Surgical resection remains the only curative option for pancreatic cancer patients, however less than 20% of patients are eligible at diagnosis. Neoadjuvant therapy is used in cases of advanced but locally confined disease to control the tumor prior to surgical resection. In pancreatic cancer, neoadjuvant therapy is recommended by International Guidelines for borderline resectable and locally advanced pancreatic cancer [109]. The aim of neoadjuvant therapy is to prolong survival and to increase resection rates in patients with more advanced disease by controlling early systemic spread and increasing tumor-free resection margins [110]. Neoadjuvant therapy in pancreatic cancer has focussed on chemotherapy or chemoradiotherapy, but in other cancer types, ADCs are being explored in this space. The HER2 targeting ADC trastuzumab emtansine in combination with pertuzumab has been shown to be as effective as neoadjuvant chemotherapy in HER2 + breast cancer and was associated with a reduced toxicity profile [111,112,113]. Trastuzumab deruxtecan is also being evaluated as a neoadjuvant therapy low breast cancer with low HER2 expression (NCT04553770) [114]. Trop-2 targeting ADC sacituzumab govitecan has shown success as a single agent neoadjuvant therapy in triple negative breast cancer patients (NCT04230109) [115]. Brentuximab vedotin has been used successfully as a neoadjuvant in lymphoma [116] and enfortumab vedotin has shown efficacy in invasive urothelial cancer [117]. Given the promise in other cancer types, there is certainly potential for the use of ADCs as neoadjuvant therapy in pancreatic cancer.

Conclusions

Pancreatic cancer is one of the most lethal malignancies, with very limited treatment options for the majority of patients. Through tumor specific delivery of highly potent cytotoxic agents, ADCs present as an attractive therapeutic approach for the treatment of pancreatic cancer.
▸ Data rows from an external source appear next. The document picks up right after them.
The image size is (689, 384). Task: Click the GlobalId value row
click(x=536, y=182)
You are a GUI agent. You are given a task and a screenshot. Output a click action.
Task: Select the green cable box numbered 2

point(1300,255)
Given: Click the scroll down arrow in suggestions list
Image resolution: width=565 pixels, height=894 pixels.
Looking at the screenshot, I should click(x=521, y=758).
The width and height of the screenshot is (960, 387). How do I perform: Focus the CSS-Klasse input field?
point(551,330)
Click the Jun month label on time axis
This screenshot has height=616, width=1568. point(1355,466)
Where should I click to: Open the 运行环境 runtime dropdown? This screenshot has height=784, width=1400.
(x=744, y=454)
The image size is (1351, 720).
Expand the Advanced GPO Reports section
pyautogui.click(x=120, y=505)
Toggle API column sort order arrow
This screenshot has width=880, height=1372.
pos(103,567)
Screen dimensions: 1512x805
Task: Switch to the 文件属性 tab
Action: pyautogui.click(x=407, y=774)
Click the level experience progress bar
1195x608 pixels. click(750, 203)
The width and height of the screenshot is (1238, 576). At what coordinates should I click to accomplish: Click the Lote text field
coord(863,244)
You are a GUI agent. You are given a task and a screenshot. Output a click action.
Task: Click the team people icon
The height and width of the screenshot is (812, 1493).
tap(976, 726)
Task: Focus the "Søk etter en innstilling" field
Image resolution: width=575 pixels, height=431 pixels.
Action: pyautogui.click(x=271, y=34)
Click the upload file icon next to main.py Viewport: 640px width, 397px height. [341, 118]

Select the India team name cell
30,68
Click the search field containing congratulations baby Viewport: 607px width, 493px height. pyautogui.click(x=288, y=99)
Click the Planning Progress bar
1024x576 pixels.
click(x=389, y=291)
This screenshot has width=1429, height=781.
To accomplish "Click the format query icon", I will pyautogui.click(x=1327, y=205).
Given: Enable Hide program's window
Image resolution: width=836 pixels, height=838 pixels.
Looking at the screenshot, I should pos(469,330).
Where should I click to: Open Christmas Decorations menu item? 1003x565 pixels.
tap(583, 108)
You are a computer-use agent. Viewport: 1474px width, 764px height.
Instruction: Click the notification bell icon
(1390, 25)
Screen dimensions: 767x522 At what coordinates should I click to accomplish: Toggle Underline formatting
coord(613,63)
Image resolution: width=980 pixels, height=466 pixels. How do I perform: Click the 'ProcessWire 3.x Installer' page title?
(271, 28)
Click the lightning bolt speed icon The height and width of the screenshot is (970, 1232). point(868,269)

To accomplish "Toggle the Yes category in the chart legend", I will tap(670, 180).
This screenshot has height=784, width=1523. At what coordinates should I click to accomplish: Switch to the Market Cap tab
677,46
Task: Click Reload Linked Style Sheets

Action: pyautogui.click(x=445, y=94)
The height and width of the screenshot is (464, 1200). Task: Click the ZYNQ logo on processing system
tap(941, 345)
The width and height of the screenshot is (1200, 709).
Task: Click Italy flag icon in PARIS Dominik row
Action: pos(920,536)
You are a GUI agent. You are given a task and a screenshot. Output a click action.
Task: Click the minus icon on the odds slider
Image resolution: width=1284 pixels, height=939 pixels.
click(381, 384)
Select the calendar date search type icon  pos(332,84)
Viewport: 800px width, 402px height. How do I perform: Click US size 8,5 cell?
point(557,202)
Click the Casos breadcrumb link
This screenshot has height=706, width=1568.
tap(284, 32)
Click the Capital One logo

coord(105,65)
This is demonstrated by the large body of pre-clinical studies showing proof of anti-tumor activity through the targeting of a range of different tumor associated antigens in pancreatic cancer. Despite a number of clinical trials being undertaken to evaluate ADCs in pancreatic cancer, the clinical translation of this pre-clinical promise is yet to be realised. Factors including the harsh TME, altered vascularization of pancreatic tumors as well as poor antigen mediated ADC internalization are some of the main hurdles faced by ADCs in pancreatic cancer and further investigation to evaluate the molecular mechanisms of intrinsic and/or acquired resistance to ADCs in pancreatic cancer is warranted. Nonetheless, this versatile and diversifying therapeutic platform provides endless opportunities for customization and fine-tuning for improved tumor targeting, linker chemistries and payload properties. Future work in this area focused on tailoring the ADC to better tackle the pancreatic cancer microenvironment, will likely increase ADC effectiveness. Similarly, rationally designed combination therapies also hold great potential to improve efficacy and potentiate anti-tumor immune response in pancreatic patients and we await results from ongoing trials to guide future research in this area. While ADCs have not yet hit the mark in pancreatic cancer, the constantly evolving nature of this treatment modality means that there is still potential for ADCs to have a relevant clinical impact in the treatment of pancreatic cancer.